══ Source information ══

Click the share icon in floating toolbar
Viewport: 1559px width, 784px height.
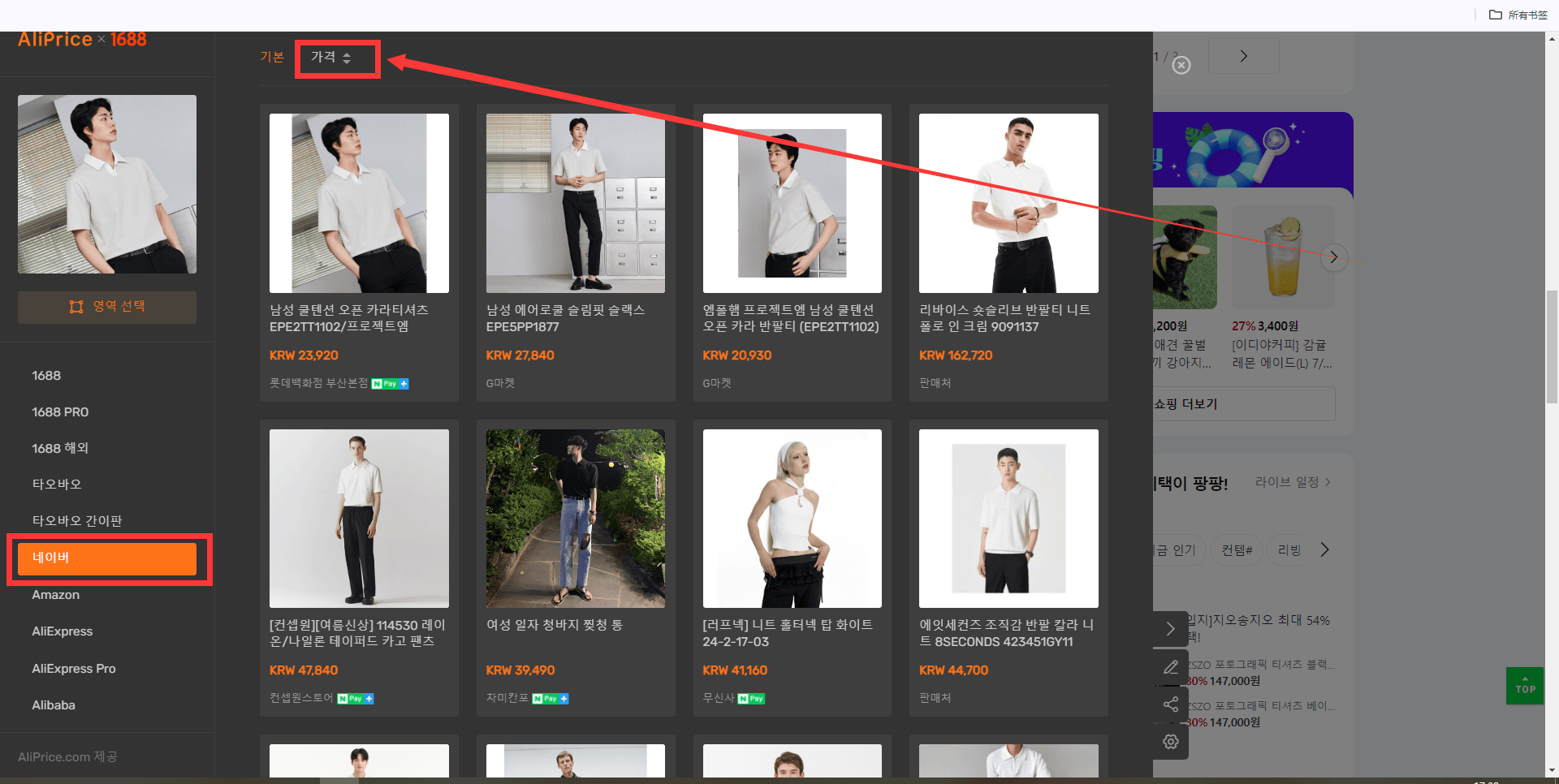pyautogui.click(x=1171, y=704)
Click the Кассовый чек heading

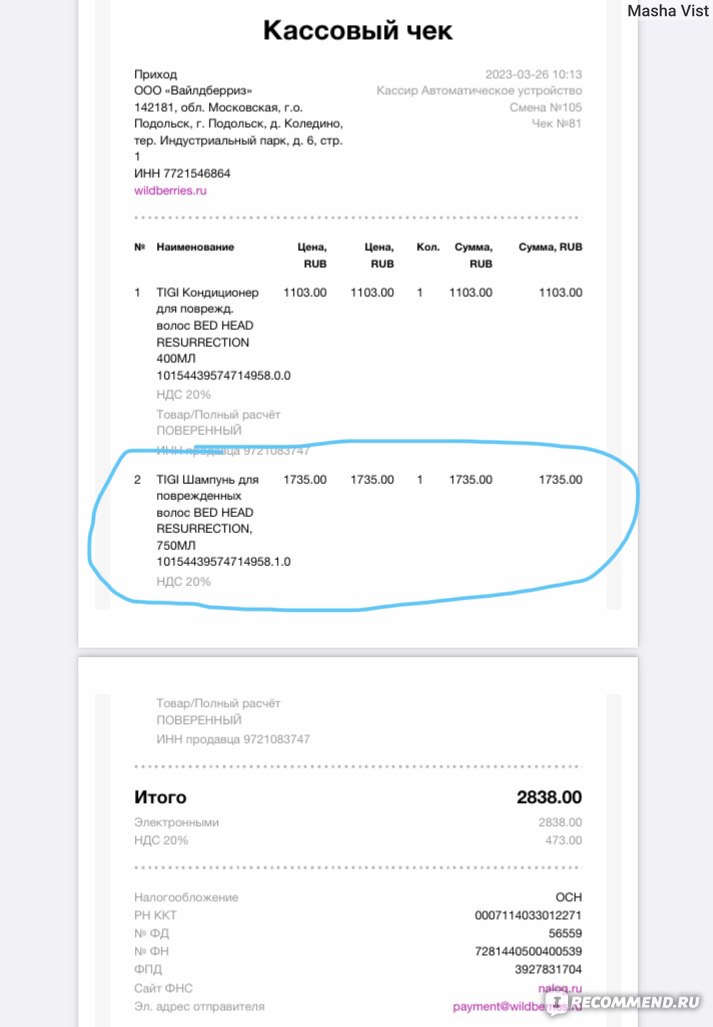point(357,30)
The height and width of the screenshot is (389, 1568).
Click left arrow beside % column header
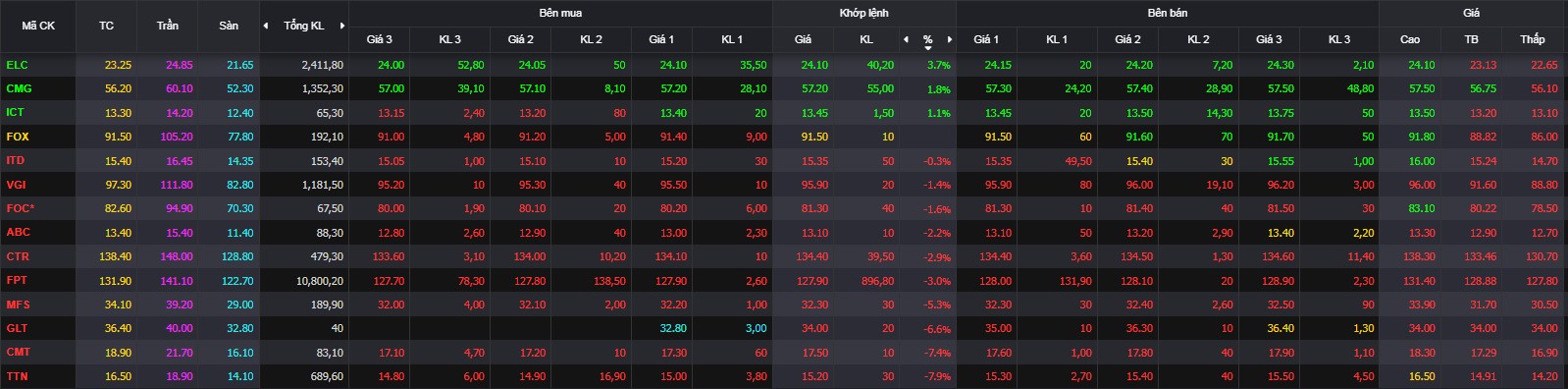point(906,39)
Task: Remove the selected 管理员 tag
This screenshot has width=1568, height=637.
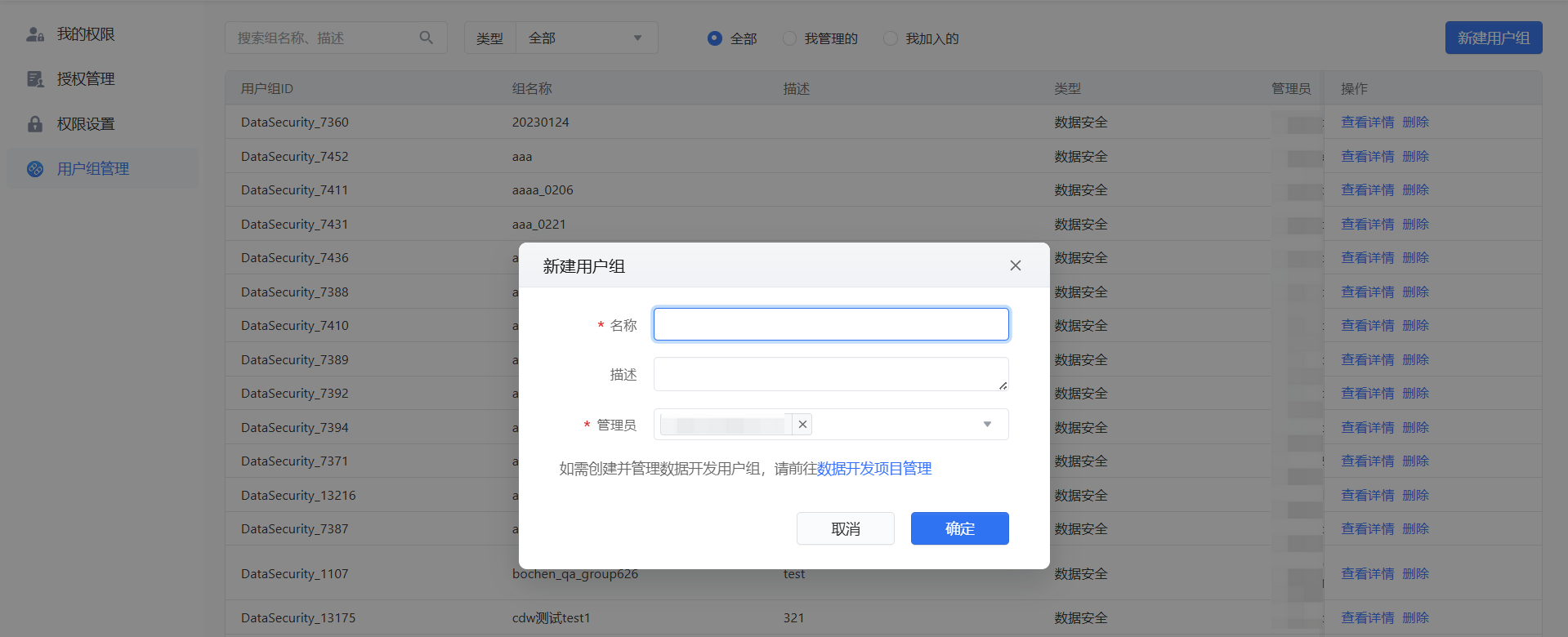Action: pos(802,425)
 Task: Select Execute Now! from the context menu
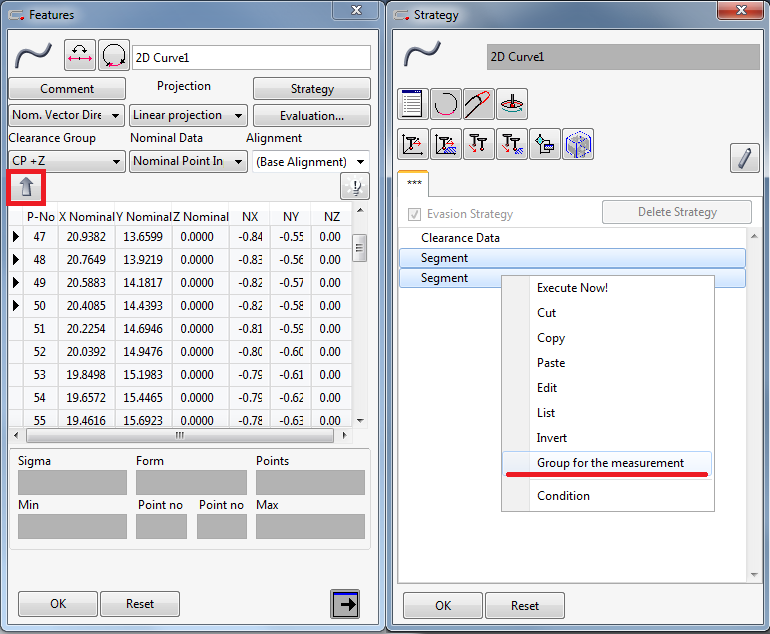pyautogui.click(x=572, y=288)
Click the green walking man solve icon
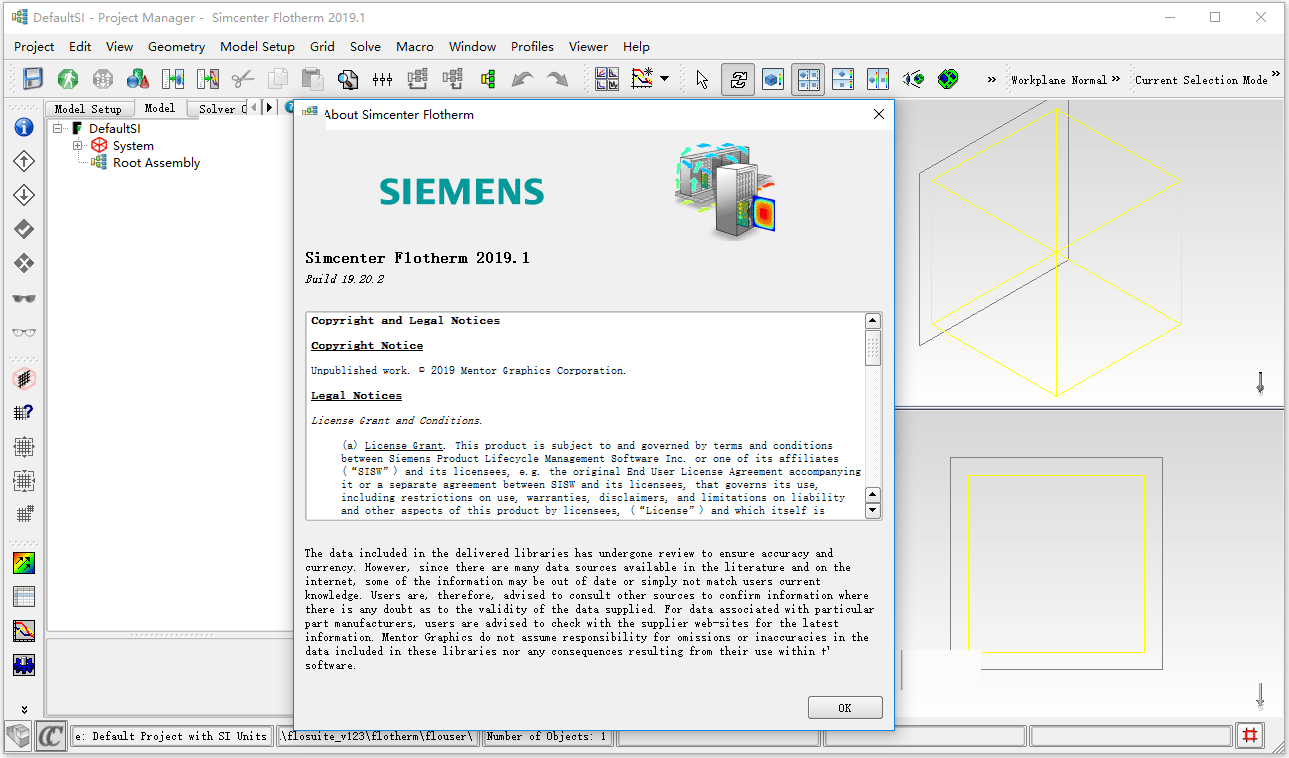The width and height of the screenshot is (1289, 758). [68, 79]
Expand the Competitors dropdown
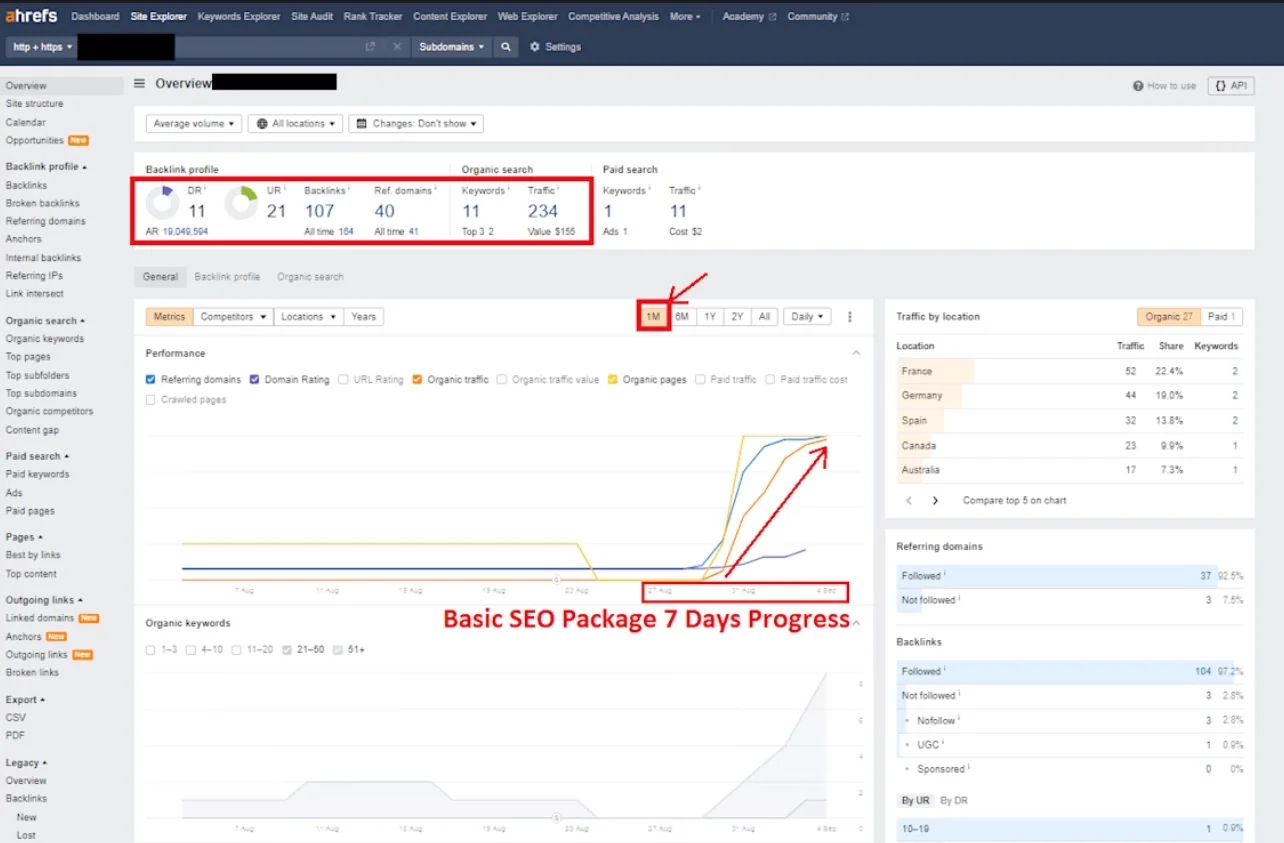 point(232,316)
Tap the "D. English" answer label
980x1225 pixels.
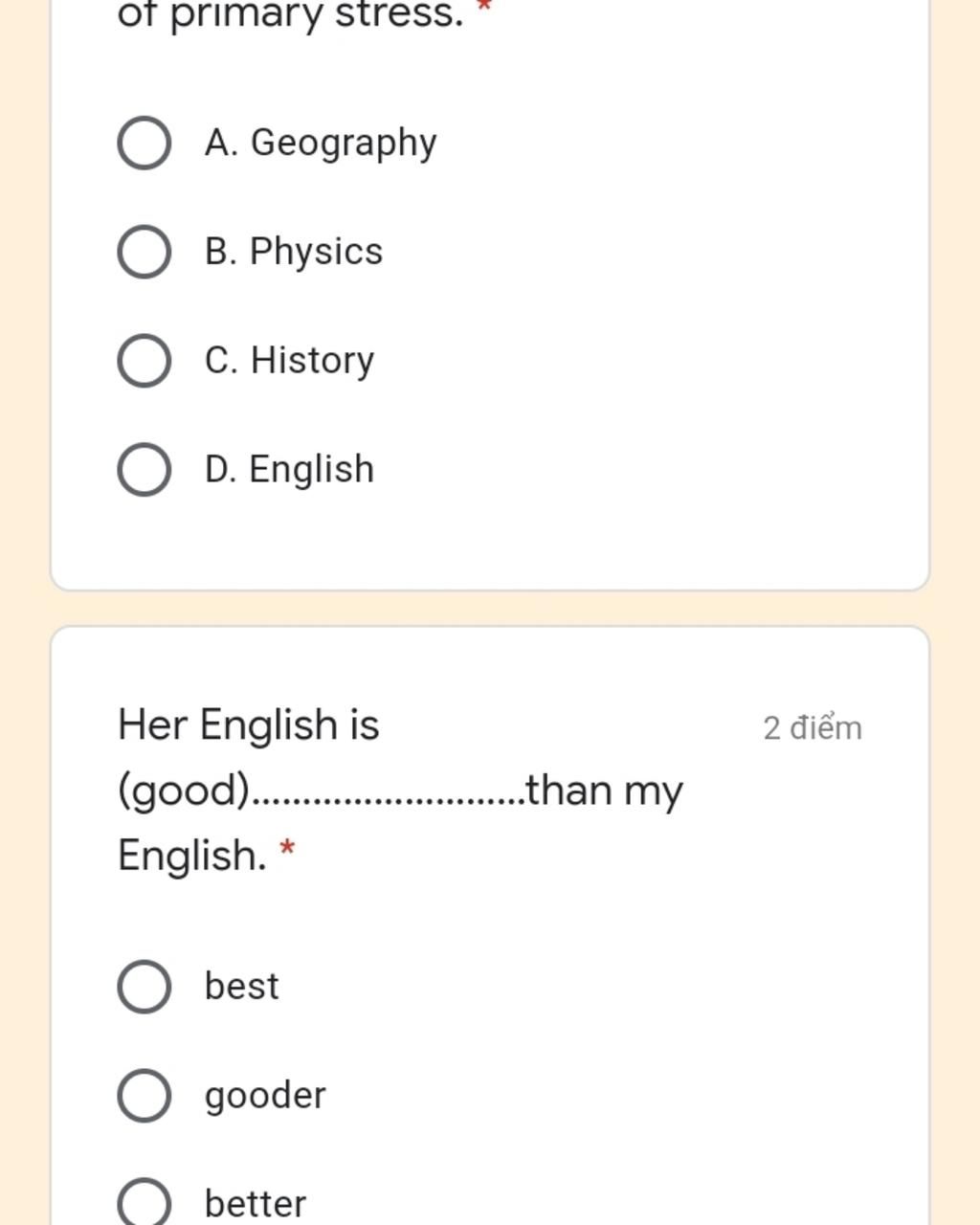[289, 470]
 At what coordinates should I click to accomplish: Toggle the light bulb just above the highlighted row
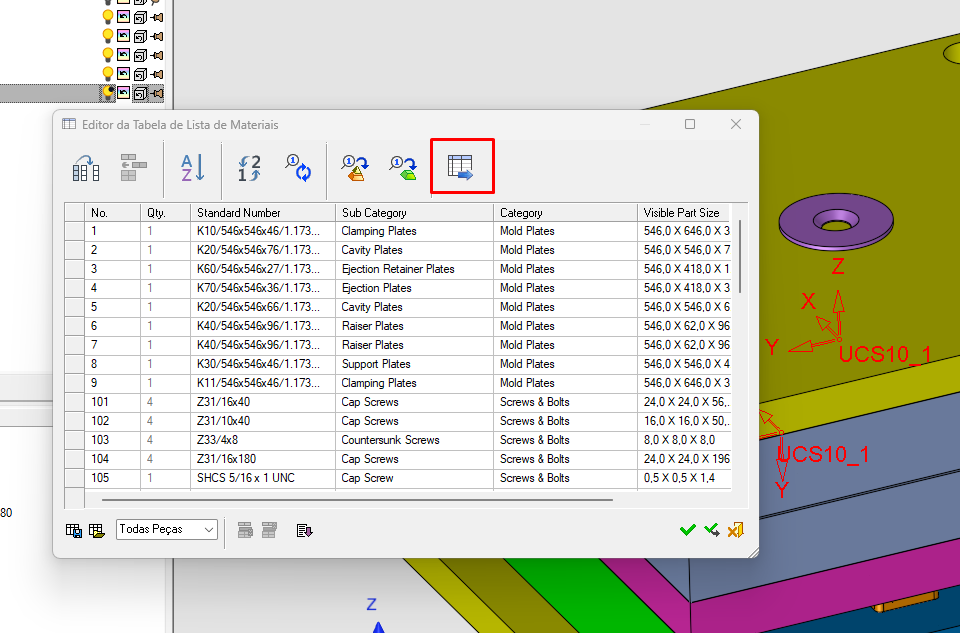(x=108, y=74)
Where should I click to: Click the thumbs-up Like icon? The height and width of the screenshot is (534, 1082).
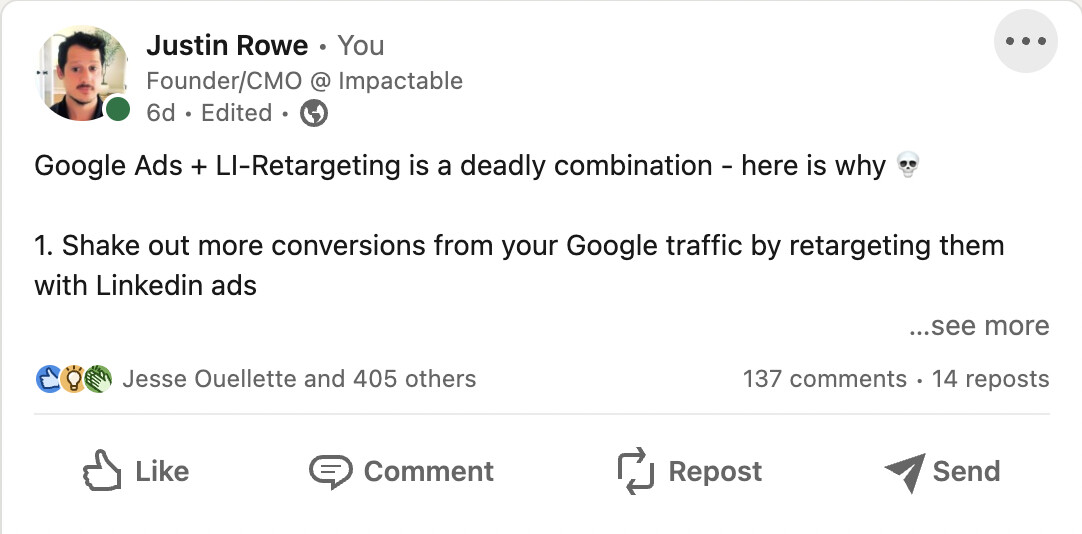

═══

__Exercise__: For this exercise, transcribe the data exactly but without its pictures.

__Result below__:
Click the share icon in floating toolbar
Viewport: 1559px width, 784px height.
pyautogui.click(x=1171, y=704)
Click the Кассовый чек heading

point(357,30)
The height and width of the screenshot is (389, 1568).
Click left arrow beside % column header
point(906,39)
Task: Remove the selected 管理员 tag
This screenshot has width=1568, height=637.
Action: pos(802,425)
 Task: Select Execute Now! from the context menu
pyautogui.click(x=572, y=288)
Click the green walking man solve icon
The width and height of the screenshot is (1289, 758). [68, 79]
Expand the Competitors dropdown
 point(232,316)
Tap the "D. English" answer label
980x1225 pixels.
[289, 470]
 At what coordinates should I click to accomplish: Toggle the light bulb just above the highlighted row
(x=108, y=74)
Where should I click to: Click the thumbs-up Like icon? The height and width of the screenshot is (534, 1082).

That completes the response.